C’est le Salon de l’agriculture.
Tous les responsables politiques, y compris le Président de la République, le
Premier ministre et les membres du Gouvernement, ont visité le Salon. Cela
aurait pu représenter une belle opportunité pour dire aux agriculteurs que vous
les aviez entendus, compris, et que vous proposiez une revalorisation des
retraites des paysans.
La revalorisation prévue ne concernera guère plus
d’un paysan sur deux. Ce n’est pas beaucoup, au regard des annonces qui ont été
faites ! L’examen de ce projet de loi sur les retraites doit être
l’occasion pour nous de reconsidérer cette situation.
J’ajoute que les
agriculteurs actuellement à la retraite ne pourront pas bénéficier de cette
réévaluation. Encore une fois, c’est un affront que vous faites à des
professionnels qui ont beaucoup travaillé, parfois dans des conditions très
difficiles, et qui sont soumis à des pressions de plus en plus fortes. Je le
répète, les exclure de cette mesure serait profondément injuste.
Enfin,
j’aimerais que nous retirions de notre vocabulaire le terme de
« stock ». (M. Erwan Balanant et
Mme Maud Petit applaudissent.) Imaginez l’image que cette
expression peut renvoyer du monde paysan, qui semble aujourd’hui bien
dévalorisé ! (M. Alain Ramadier
applaudit.)
M. le
président. La parole est à M. Jean-Paul Dufrègne.
M.

◆ ◆ ◆ ◆

#### Exercices à faire
#1 Pouvez-vous retaper tel quel, dans l'intervention sur les retraites agricoles, tout ce qui va de « J’ajoute que les » jusqu'à « serait profondément injuste. » ?
#2 D'après l'intervention sur les retraites agricoles, pourquoi exclure de la réévaluation les agriculteurs déjà à la retraite serait-il injuste ? Répondez en une à trois phrases.
#3 Quelles personnes sont désignées par leur nom dans l'intervention sur les retraites agricoles ?

◆ ◆ ◆ ◆

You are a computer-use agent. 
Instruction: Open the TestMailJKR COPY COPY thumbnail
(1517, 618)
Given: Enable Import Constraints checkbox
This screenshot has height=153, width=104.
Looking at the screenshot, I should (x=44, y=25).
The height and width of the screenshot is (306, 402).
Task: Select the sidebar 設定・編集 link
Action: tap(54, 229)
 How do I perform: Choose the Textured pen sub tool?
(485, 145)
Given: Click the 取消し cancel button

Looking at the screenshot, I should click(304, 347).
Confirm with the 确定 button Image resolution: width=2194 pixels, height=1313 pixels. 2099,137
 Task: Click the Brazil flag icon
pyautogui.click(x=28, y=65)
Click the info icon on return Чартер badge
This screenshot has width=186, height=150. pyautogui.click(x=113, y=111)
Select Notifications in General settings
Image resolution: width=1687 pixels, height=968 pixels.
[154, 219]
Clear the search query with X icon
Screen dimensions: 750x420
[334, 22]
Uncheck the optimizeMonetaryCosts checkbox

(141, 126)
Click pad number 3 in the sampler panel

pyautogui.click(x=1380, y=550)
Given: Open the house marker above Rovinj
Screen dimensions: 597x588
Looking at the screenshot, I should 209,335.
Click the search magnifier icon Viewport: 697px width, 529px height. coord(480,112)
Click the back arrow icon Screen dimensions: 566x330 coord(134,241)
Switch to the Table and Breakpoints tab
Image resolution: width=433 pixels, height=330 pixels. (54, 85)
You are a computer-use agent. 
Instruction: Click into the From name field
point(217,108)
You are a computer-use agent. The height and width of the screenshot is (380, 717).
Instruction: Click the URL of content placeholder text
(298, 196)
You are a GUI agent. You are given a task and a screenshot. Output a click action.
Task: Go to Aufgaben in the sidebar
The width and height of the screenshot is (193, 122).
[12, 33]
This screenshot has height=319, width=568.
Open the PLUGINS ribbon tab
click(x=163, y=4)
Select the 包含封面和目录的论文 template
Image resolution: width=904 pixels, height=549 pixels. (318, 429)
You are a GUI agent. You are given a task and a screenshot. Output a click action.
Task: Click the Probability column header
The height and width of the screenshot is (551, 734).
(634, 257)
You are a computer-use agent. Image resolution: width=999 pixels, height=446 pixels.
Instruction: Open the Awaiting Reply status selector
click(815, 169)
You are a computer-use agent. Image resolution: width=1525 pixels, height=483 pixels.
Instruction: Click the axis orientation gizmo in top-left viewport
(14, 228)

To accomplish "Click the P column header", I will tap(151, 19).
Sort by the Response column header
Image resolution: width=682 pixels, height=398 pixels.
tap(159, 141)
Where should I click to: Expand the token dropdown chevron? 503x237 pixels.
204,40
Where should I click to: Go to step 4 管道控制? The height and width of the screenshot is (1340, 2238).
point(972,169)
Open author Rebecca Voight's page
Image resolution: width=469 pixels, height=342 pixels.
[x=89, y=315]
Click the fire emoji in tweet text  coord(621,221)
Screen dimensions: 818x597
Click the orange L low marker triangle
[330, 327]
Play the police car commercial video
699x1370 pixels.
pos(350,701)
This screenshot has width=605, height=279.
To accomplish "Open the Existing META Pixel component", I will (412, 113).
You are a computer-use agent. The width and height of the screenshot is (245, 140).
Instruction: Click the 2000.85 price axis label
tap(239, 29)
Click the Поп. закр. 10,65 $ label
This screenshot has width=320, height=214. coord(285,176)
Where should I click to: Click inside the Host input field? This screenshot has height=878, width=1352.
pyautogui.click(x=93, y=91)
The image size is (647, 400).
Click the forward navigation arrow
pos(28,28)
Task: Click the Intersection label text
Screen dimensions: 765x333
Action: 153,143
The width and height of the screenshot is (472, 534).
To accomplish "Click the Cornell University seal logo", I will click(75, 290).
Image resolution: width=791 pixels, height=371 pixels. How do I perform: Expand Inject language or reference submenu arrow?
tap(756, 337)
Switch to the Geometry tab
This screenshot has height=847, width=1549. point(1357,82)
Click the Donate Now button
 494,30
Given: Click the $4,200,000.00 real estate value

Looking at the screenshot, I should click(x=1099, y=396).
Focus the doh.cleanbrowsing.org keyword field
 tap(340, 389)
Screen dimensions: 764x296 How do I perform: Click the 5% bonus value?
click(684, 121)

◆ ◆ ◆ ◆

#### Corrigés
#1
J’ajoute que les
agriculteurs actuellement à la retraite ne pourront pas bénéficier de cette
réévaluation. Encore une fois, c’est un affront que vous faites à des
professionnels qui ont beaucoup travaillé, parfois dans des conditions très
difficiles, et qui sont soumis à des pressions de plus en plus fortes. Je le
répète, les exclure de cette mesure serait profondément injuste.

#2 Ce sont des professionnels qui ont beaucoup travaillé, parfois dans des conditions très difficiles, et qui sont soumis à des pressions de plus en plus fortes. Les écarter de cette mesure serait donc un affront.

#3
- M. Erwan Balanant
- Mme Maud Petit
- M. Alain Ramadier
- M. Jean-Paul Dufrègne